With its opening imagery ‘The morning comes to consciousness,’ Stanza II opens its exploration of the relationship between such an environment and humanity. Indeed, that opening line emphasises the inevitability and thus the inescapability of daily routine. The images of decay that follow it then contribute to the image of a wasted and tired place, while the synecdoche ‘With all its muddy feet that press / To early coffee-stands’ reveals the way in which individuals are stripped of their humanity and anonymised as a result of the overbearingly mundane routine that is enforced by city life. ‘With the other masquerades / That time resumes’ then suggests the performative nature of this routine; it is unnatural.

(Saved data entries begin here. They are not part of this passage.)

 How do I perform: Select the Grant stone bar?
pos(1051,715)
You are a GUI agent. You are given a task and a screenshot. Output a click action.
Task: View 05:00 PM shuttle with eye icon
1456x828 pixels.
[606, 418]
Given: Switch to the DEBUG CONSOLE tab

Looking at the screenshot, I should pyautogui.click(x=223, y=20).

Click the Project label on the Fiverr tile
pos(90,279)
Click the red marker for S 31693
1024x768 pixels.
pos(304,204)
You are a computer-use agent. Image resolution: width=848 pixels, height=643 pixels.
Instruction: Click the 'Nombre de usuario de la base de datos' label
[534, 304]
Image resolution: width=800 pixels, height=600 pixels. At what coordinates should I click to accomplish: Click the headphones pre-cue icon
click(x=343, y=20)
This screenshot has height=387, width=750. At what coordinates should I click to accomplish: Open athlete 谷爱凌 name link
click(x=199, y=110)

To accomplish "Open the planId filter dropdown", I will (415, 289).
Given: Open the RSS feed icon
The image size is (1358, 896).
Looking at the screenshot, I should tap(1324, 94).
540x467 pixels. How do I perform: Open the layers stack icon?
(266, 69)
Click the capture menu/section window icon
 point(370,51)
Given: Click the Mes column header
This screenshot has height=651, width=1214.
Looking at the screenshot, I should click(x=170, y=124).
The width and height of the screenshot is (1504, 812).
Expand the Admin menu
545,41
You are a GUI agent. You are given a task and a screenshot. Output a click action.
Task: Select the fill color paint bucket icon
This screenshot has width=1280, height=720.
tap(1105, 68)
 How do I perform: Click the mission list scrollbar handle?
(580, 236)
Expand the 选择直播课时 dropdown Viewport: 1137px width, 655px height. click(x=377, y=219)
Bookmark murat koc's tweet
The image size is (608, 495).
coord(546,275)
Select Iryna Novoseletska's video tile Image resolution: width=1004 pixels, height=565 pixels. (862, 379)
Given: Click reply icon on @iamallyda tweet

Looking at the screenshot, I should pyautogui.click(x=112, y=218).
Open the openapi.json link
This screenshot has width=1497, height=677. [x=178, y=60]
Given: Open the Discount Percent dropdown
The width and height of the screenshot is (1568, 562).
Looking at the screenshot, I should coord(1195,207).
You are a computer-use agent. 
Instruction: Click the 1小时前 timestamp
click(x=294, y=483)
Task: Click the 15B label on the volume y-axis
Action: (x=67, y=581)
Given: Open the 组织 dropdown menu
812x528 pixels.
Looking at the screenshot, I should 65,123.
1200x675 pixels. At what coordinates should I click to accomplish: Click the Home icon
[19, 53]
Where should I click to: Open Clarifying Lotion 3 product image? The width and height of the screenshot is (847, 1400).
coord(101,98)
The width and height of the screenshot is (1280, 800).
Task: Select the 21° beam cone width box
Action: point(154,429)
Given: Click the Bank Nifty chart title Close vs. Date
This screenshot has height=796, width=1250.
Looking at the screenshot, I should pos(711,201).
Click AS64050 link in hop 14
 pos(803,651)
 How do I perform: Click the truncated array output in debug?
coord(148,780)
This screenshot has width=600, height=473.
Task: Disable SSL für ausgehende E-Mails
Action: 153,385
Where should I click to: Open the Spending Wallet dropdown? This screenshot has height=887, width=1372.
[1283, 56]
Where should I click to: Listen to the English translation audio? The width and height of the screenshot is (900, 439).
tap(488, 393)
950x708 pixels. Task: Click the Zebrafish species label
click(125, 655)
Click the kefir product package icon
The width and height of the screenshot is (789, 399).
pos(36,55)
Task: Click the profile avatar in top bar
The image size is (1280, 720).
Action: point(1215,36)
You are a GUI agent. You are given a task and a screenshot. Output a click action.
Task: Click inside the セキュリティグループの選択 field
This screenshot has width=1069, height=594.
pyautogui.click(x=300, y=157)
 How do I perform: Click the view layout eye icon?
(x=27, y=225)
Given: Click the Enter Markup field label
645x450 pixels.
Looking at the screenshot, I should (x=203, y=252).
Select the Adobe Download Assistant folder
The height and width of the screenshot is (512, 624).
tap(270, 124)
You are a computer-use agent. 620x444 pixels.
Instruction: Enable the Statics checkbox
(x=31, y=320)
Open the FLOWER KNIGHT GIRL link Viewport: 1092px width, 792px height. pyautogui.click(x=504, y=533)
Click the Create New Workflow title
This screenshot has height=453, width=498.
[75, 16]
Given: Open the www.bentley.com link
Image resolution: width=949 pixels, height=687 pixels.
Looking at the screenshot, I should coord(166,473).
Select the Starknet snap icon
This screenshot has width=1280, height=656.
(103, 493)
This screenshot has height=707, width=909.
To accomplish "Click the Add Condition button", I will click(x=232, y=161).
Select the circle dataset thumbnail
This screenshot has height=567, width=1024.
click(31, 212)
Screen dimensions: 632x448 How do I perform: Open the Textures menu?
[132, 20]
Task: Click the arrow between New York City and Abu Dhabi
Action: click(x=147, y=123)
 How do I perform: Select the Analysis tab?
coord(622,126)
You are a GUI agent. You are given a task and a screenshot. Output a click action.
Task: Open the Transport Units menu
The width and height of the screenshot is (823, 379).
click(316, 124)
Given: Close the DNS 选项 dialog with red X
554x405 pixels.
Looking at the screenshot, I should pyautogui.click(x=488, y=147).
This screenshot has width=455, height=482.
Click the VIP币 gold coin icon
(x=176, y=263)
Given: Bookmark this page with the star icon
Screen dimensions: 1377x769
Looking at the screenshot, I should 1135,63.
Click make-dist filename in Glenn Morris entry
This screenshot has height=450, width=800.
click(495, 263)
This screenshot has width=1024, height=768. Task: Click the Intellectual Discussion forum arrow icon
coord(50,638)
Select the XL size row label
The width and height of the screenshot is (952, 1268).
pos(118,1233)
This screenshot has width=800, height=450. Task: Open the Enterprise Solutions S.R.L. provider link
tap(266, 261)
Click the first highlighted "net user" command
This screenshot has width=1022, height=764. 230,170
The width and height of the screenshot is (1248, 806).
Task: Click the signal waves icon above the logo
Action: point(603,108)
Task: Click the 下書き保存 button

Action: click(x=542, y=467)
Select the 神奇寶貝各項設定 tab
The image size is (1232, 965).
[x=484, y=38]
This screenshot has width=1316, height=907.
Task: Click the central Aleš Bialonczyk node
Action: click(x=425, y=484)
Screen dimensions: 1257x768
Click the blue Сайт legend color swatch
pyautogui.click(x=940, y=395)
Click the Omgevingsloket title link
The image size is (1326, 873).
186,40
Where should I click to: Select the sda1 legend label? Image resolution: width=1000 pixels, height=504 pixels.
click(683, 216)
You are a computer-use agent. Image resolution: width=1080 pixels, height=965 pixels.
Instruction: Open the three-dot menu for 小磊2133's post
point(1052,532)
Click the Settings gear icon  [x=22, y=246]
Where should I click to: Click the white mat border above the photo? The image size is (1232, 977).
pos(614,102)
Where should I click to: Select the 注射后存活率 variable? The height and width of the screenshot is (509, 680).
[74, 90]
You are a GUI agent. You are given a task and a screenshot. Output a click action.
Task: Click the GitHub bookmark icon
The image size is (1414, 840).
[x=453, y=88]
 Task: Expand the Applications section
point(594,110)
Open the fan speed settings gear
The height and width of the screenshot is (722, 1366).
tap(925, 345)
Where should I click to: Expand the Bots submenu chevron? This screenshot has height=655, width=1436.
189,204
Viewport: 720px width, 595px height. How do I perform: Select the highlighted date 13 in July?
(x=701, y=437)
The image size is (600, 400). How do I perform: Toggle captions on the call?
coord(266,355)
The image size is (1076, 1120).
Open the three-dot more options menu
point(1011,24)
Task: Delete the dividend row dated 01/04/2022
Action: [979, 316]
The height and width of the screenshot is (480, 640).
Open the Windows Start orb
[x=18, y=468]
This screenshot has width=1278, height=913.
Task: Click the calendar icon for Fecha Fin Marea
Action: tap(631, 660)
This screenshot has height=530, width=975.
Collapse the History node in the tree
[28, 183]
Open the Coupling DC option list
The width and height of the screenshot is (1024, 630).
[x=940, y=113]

Eliot’s use of second person narration in Stanza III has the effect of locating the reader within this environment, to stress just how inescapable it is. The opening image is of someone who has been left unsatisfied by their sexual partner. The symbol of sex and intimacy contrasts the anonymity explored in the preceding stanza, as Eliot essentially utilises the image of sexual release to convey the sense of frustration and anxiety experienced; that is, life is a series of mounting tensions, with no end in sight. In its references to sex, this stanza moreover comments on the moral corruption of society prompted by modernity. The language in ‘The thousand sordid images / Of which your soul was constituted’ reflect Eliot’s condemnation of the immorality, while the closing descriptive imagery ‘You curled the papers from your hair, / Or clasped the yellow soles of feet / In the palms of both soiled hands’ depict a woman degraded and helpless, completely victim to the society in which she lives.
Stanza IV transitions to the perspective of the man referenced in the third stanza. His soul is ‘stretched tight across the skies,’ suggesting how he has been absorbed by his urban landscape and has in turn been deprived of his humanity. That this abstraction of his personality is not empowering is affirmed by the imagery ‘trampled by insistent feet’ – the man has been lost to the city streets; he is run over without notice. Eliot then presents different features of the urban commute and its participants as if they are one body, furthering the notion that the city consumes all. The dramatic tone in ‘The conscience of a blackened street / Impatient to assume the world’ encapsulates the perennial struggle of those living amid modernity: they are aware of the confines of their existence and so are bound to only ever fantasise about removing themselves from it.
That existential crisis is acknowledged in the poem’s closing as ‘some infinitely gentle / Infinitely suffering thing.’ Eliot offers a remedy for such worries: ‘Wipe your hand across your mouth, and laugh.’ His nihilistic imagery highlights his view that humanity is doomed to exist in this way forever. The infinite nature of that suffering is conveyed through the metaphysical ‘The worlds revolve like ancient women / Gathering fuel in ancient lots’ – the lots are empty, simply collecting waste, just as humanity is.